My problem
was that I treated a 1700 mile trip on a 40 year old motorcycle (Boris, my 1973 R75/5 that I've owned since new) like a Sunday
ride down to Santa Cruz. The plan was to ride up US 1 (Pacific Coast Highway) to
Crescent City on Thursday, then continue the next day up the Oregon coast into
Washington, then east on WA 7 to Chehalis, where I’d spend the night before
attending The Meet at The Lemay America’s Car Museum in Tacoma. Earlier in the
week I changed the oil, torqued the heads, adjusted the valves, put in new
plugs, and balanced the carburetors. The bike was running sweetly, but I was a
little worried about the rear tire, which was worn and squared off. I finally decided
that the tread was still some distance from the wear bars, and since I wouldn’t
be tearing it up in the corners the tire would be fine. Then on Wednesday I took
a closer look at the front tire, which was worn almost to the wear bars. After
a few calls to local dealers and independent classic BMW shops, I had an
appointment with California BMW in Mountain View the next day for a new tire. So,
on Thursday morning instead of heading north I went 40 miles south to Mountain
View. They got the bike on the lift fairly quickly, but after an hour or so I began to wonder
if there was a problem. The tech took it out for a test ride, and asked me back
into the shop. He had never adjusted a /5 front drum brake before, and couldn’t
figure it out. After I showed him unique arrangement with the 4mm adjuster and
13mm hex lock nut, we got it close enough and I was heading north at 1:30 PM. Of
course there was traffic on the peninsula, but eventually I crossed the Golden
Gate Bridge into Marin. Because of the delay and late start I abandoned the PCH
ride and went straight up 101 to Crescent City, arriving at the Front Street
Motel at 8:30 PM, cold and tired. Part of this “Old Skool” weekend was to dress
appropriately, to which end I wore my ancient Vanson leather jacket - no
padding, thermal liner, or armor - just a heavy leather jacket with patches and
scuffs. Also absent were an electric vest, heated grips, and fairing (or even a
windscreen), although I did have a light pullover. I also carried an old rain suit, which wasn't needed.
On Friday
morning I left early and rode past the huge All Star Liquor Store near the border
(the self proclaimed 8th Wonder – Case and Senior Discounts!) to Gold Beach, Oregon, where I stopped to warm up and have breakfast at Double D's Cafe.
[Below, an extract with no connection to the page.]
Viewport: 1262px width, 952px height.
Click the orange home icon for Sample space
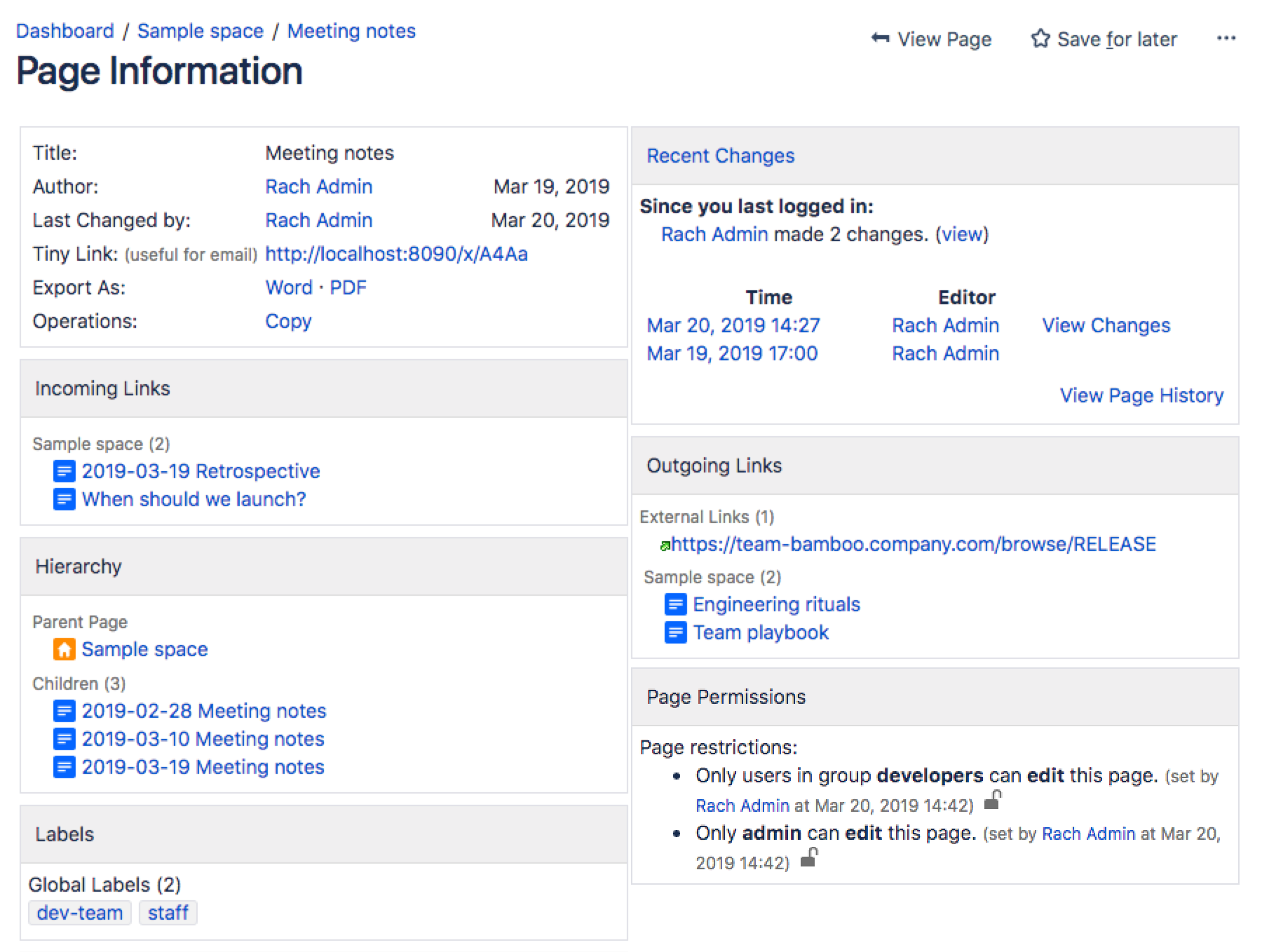click(64, 649)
Other than
being cold it was a pleasant ride up the coast and I made good time to just
outside of Coos Bay, where I noticed that my clutch wasn’t releasing
completely. I pulled into a McDonald’s parking lot and looked at the clutch cable,
but didn’t see anything amiss. Fortunately, when I packed on Wednesday at the
last minute I threw in a small bag with spare cables, and I took it out to see
if I had a clutch cable, which I did. The adjuster was frozen to the old cable,
and I had to cut it to get it off, and that revealed that the cable had started
breaking where it goes into the adjuster and several broken strands were
binding, which had caused the incomplete release. It’s been a long time since I
replaced the clutch cable, so it took awhile to remember the secrets and sequence
of disassembly. If you’ve ever replaced the clutch cable on a Japanese bike,
know that a BMW cable is nothing like one of those. Eventually, everything was
back together and I had a working clutch, except that the effort at the lever
was about twice what it had been before. I checked everything, but couldn’t
find anything amiss, and so set off north on 101. Just outside of town I pulled
into a Polaris motorcycle/ATV dealer and purchased a can of cable lube and a cable
lubricating attachment. I partially disassembled the clutch cable and lubed it,
but there was minimal improvement. The clutch cable had been wound in a tight
circle for at least 10 years, and may have been an old cable to begin with, so
I hoped that the heavy resistance was due to binding and not something wrong
with the clutch itself. (Note: Back home I replaced the clutch cable with one of the new ones I purchased in Tacoma, and the clutch works smoothly, and the pull effort is much lighter.) All in all I was delayed a couple of hours, and I didn’t think
that I’d be able to get to my motel in Centralia, Washington before dark via the coast. I
turned inland at Reedsport and had a very pleasant ride through elk country,
along a river, through woods, and up and down hills to Drain and I-5. I debated
calling the whole thing off and heading home, but I had motel reservations for
Friday in Centralia and for Saturday in Roseburg, and I hated to waste the
money. The clutch was very heavy, but working fine, so I continued North on I-5
(bypassing Portland on I-205) to Centralia, Washington where I spent the night
at a Motel 6. Let’s just say that the Motel 6 chain is not known for the
exclusivity of its clientele, and this one was less exclusive than most.
On Saturday
morning I was on the road early and stopped at Norma’s Restaurant near Tillicum for a
delicious breakfast of French toast and eggs. There was a fair amount of
traffic on I-5 through Olympia, and then more traffic in Tacoma, but I found
the Lemay museum OK, parked in the side lot (motorcycles free!), paid my $20
and at 9:45 walked onto the large lawn next to the museum where the show was being held. The show wasn’t
supposed to start until 10, but this is a fairly low-key event and many people
were already there, with more constantly arriving. Right away I spotted a booth
for South Sound BMW, a local dealer. I asked about a clutch cable for a /5, and
Jon called the shop to find that they had one. I asked them to hold it for me
and said that I’d pick it up in a couple of hours.
There was a
small swap meet in the parking lot, and the show itself was quite nice – many more
bikes than at Hanford, about the same number as at The Quail, but not as many
rare or exotic bikes. After seeing everything twice and taking quite a few
pictures, I decided to cool off and stroll through the Lemay museum – admission
included as part of the bike show. There have been a few changes since the
first time I was there two years ago, and I didn’t feel that I had to take a
picture of every car, so I only spent an hour there.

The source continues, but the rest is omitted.